REQUIRED WORK: Please retype, word for word, the line containing "Expand the brandconcept.co.jp" and every line after it through the end of the records, leaving out all pictures.
Start of Block
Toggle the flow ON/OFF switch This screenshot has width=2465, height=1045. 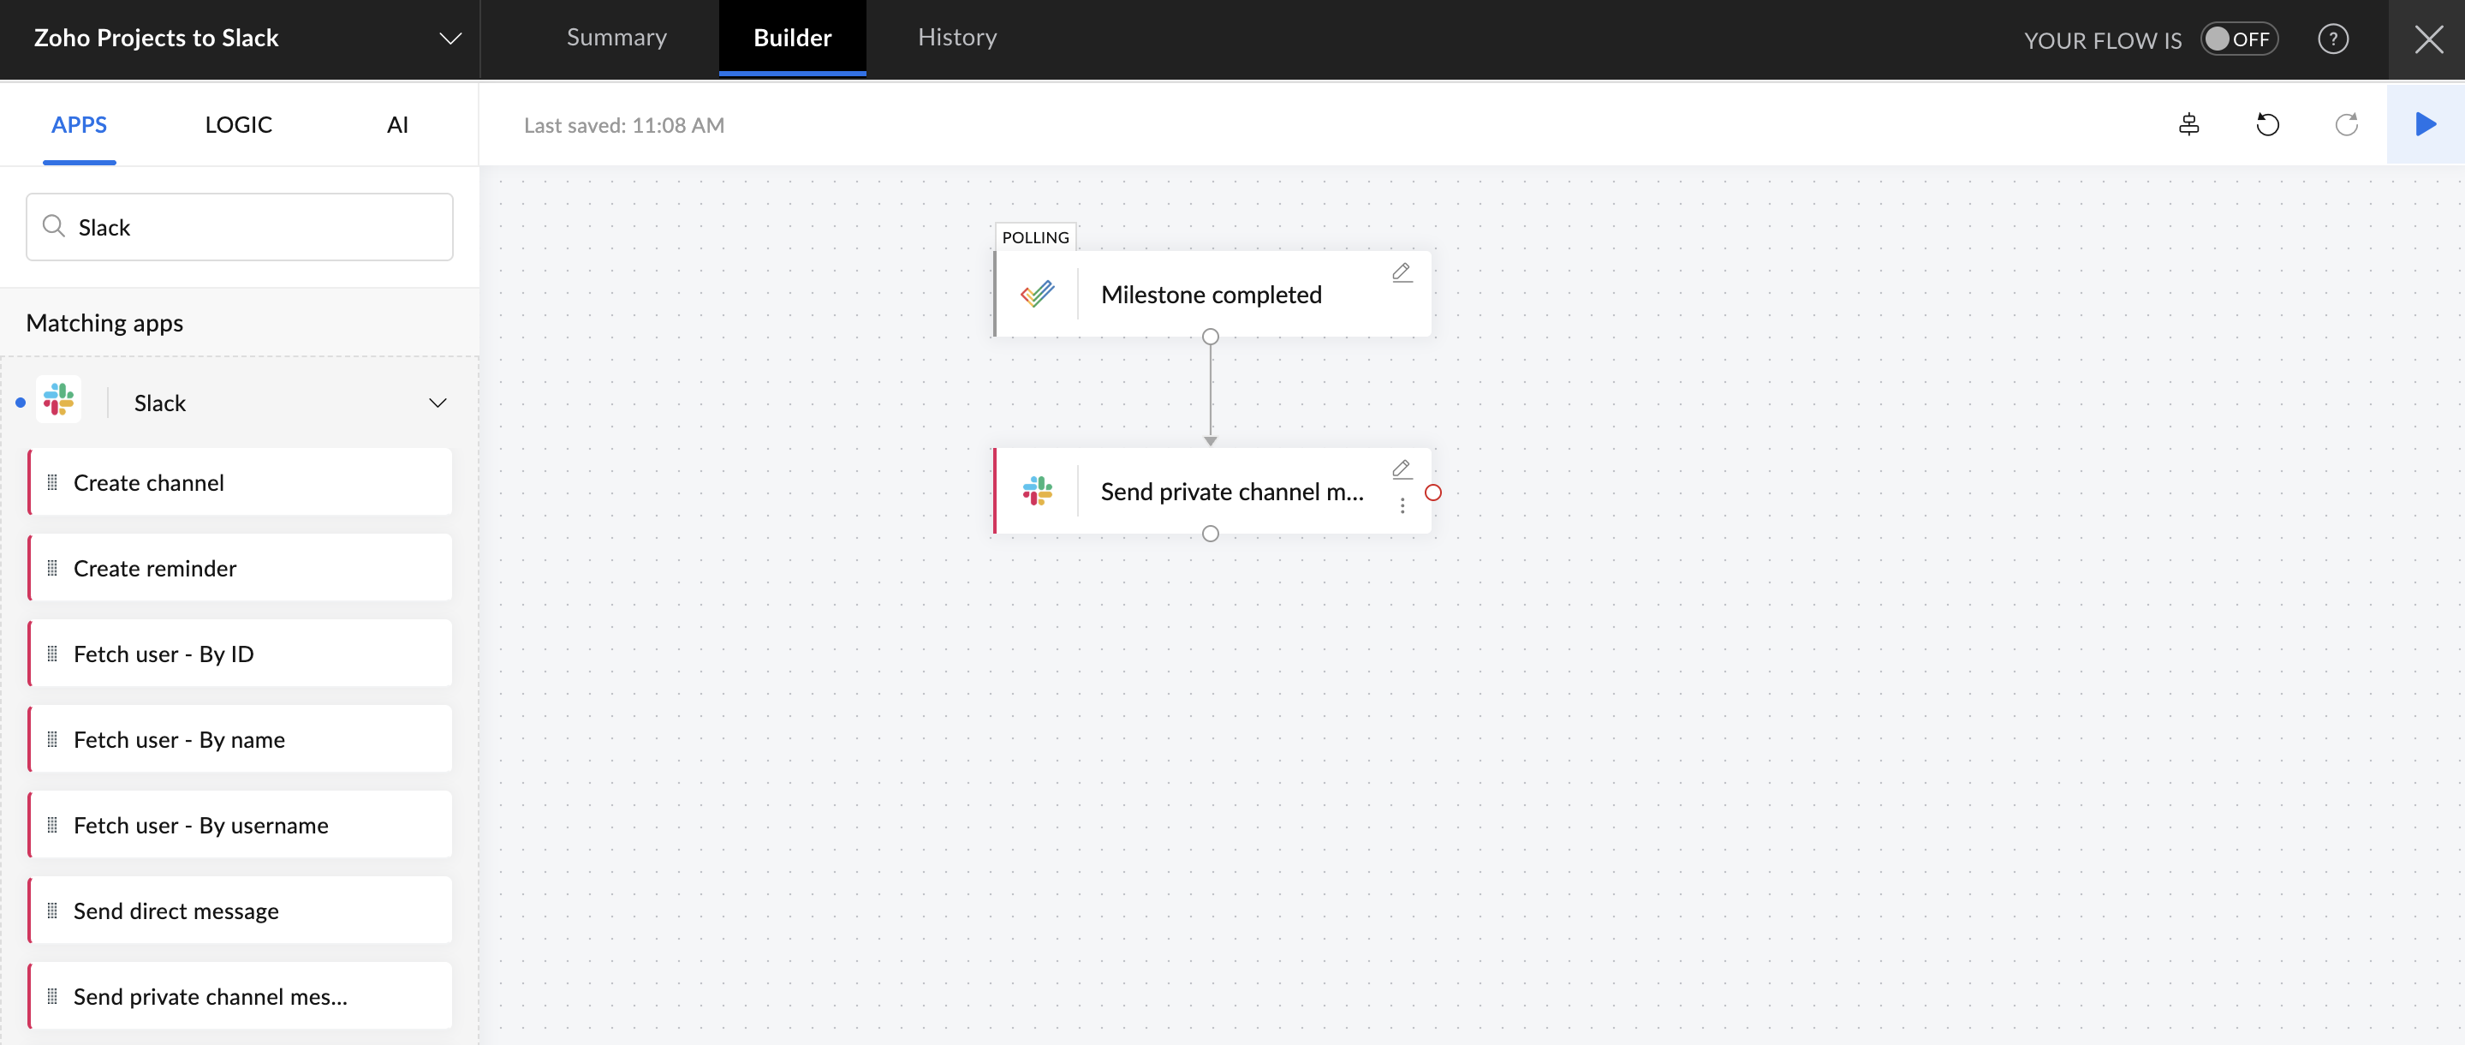2237,39
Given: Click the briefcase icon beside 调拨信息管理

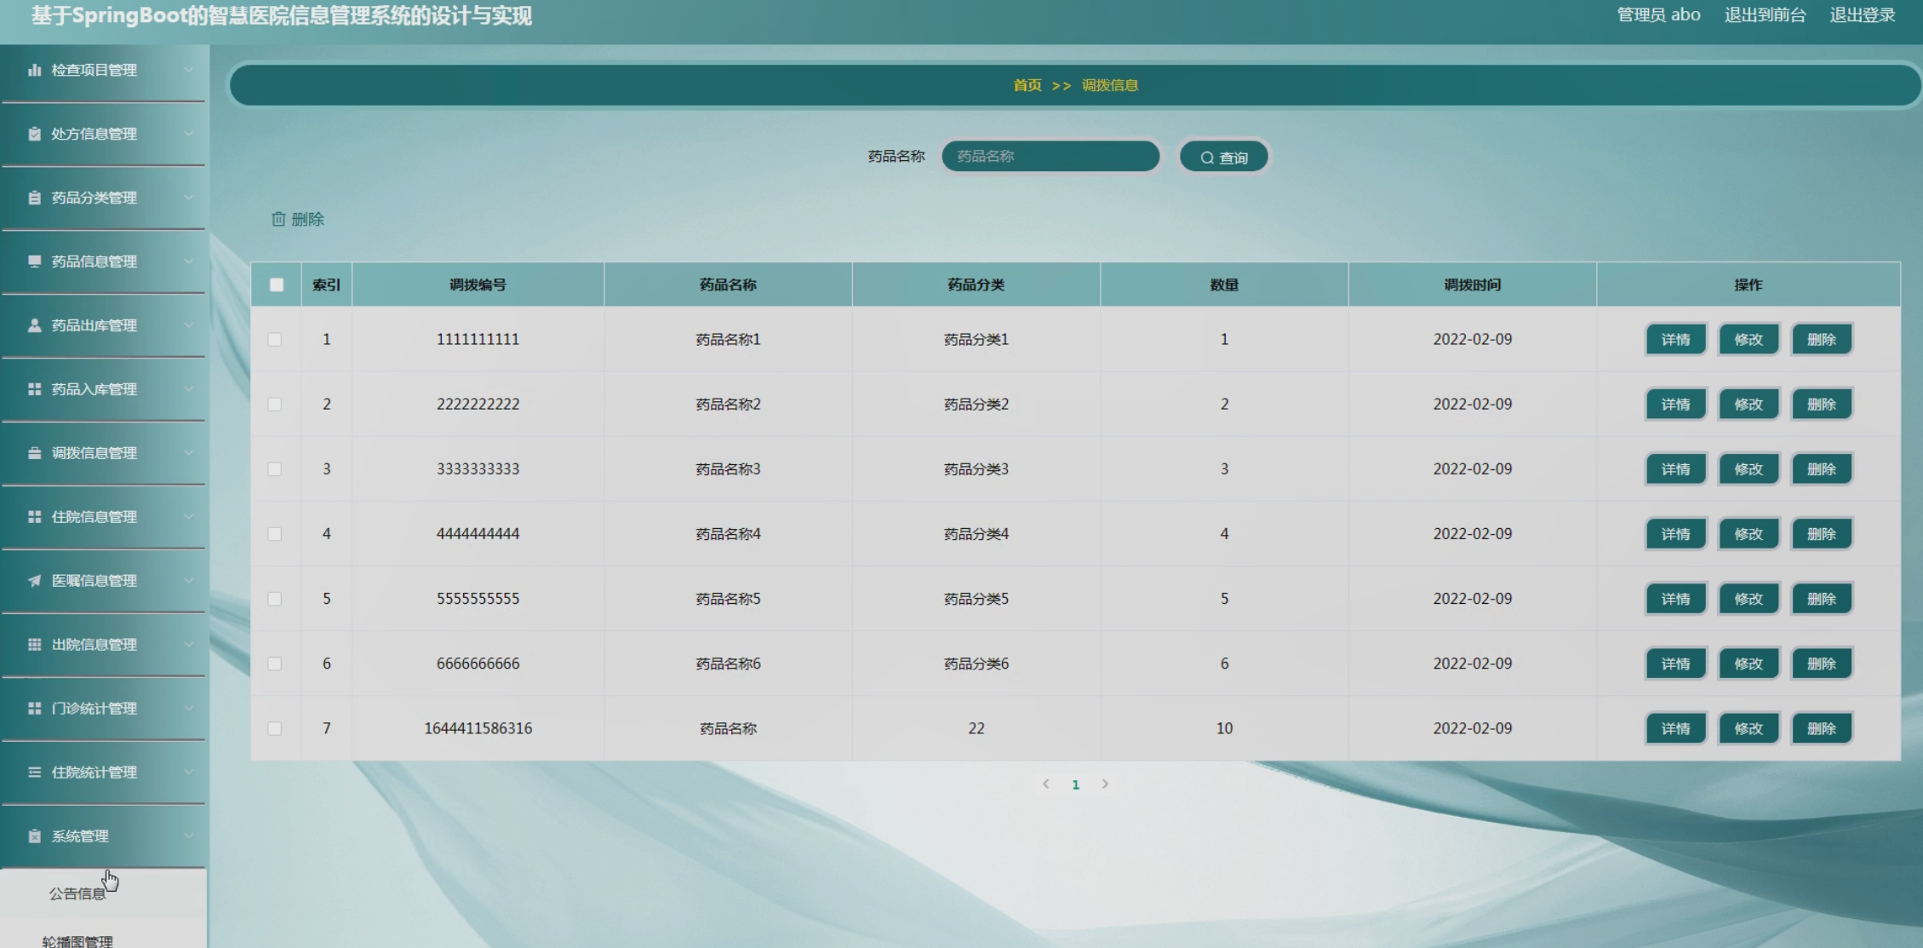Looking at the screenshot, I should pyautogui.click(x=34, y=453).
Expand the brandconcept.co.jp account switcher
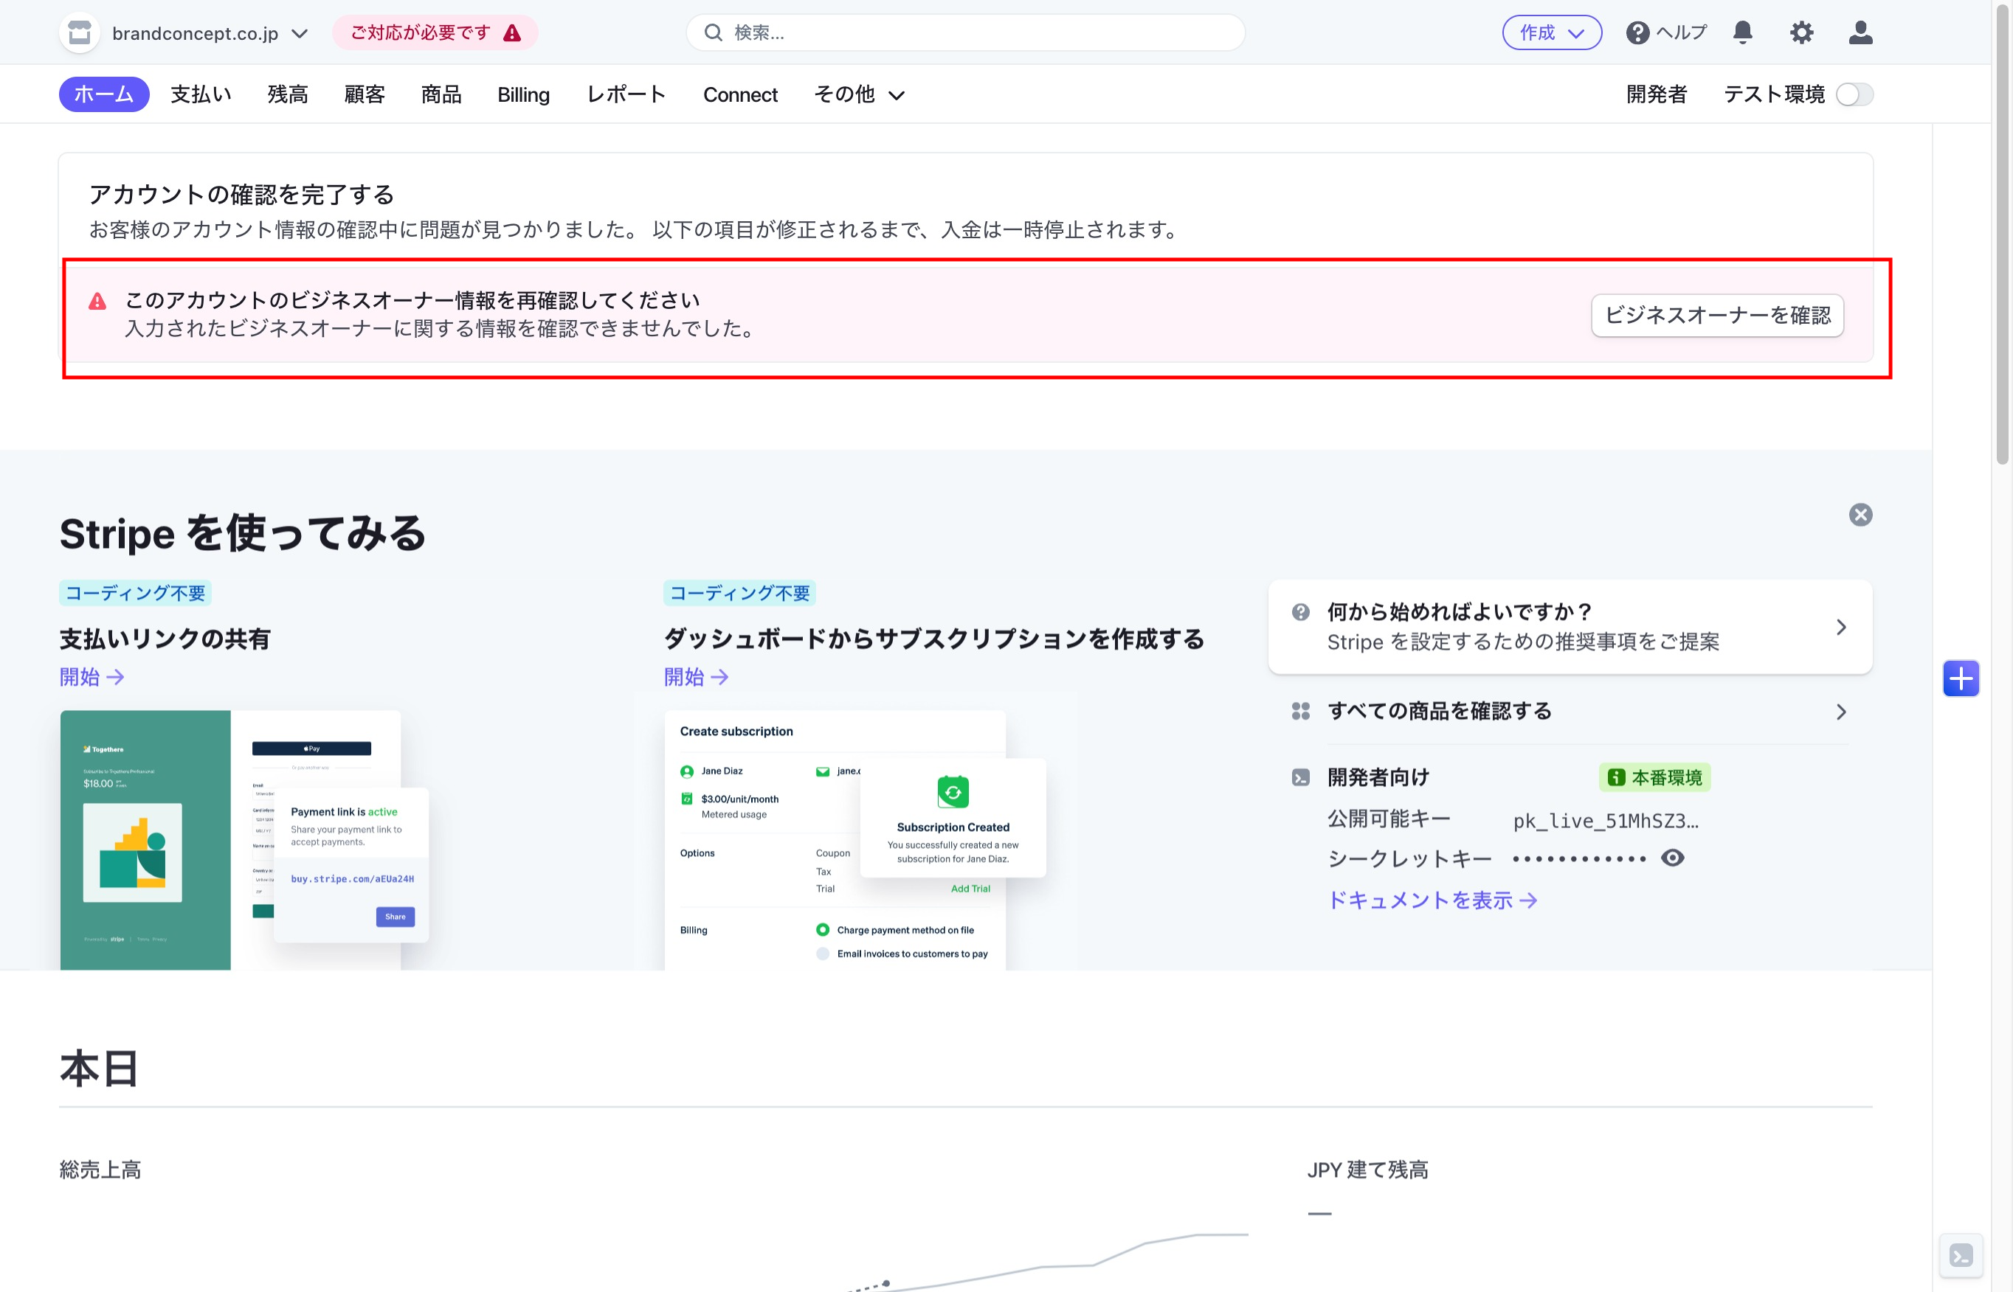Image resolution: width=2013 pixels, height=1292 pixels. 300,34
End of Block
FINISHED TASK:
Expand the brandconcept.co.jp account switcher
Image resolution: width=2013 pixels, height=1292 pixels. 300,34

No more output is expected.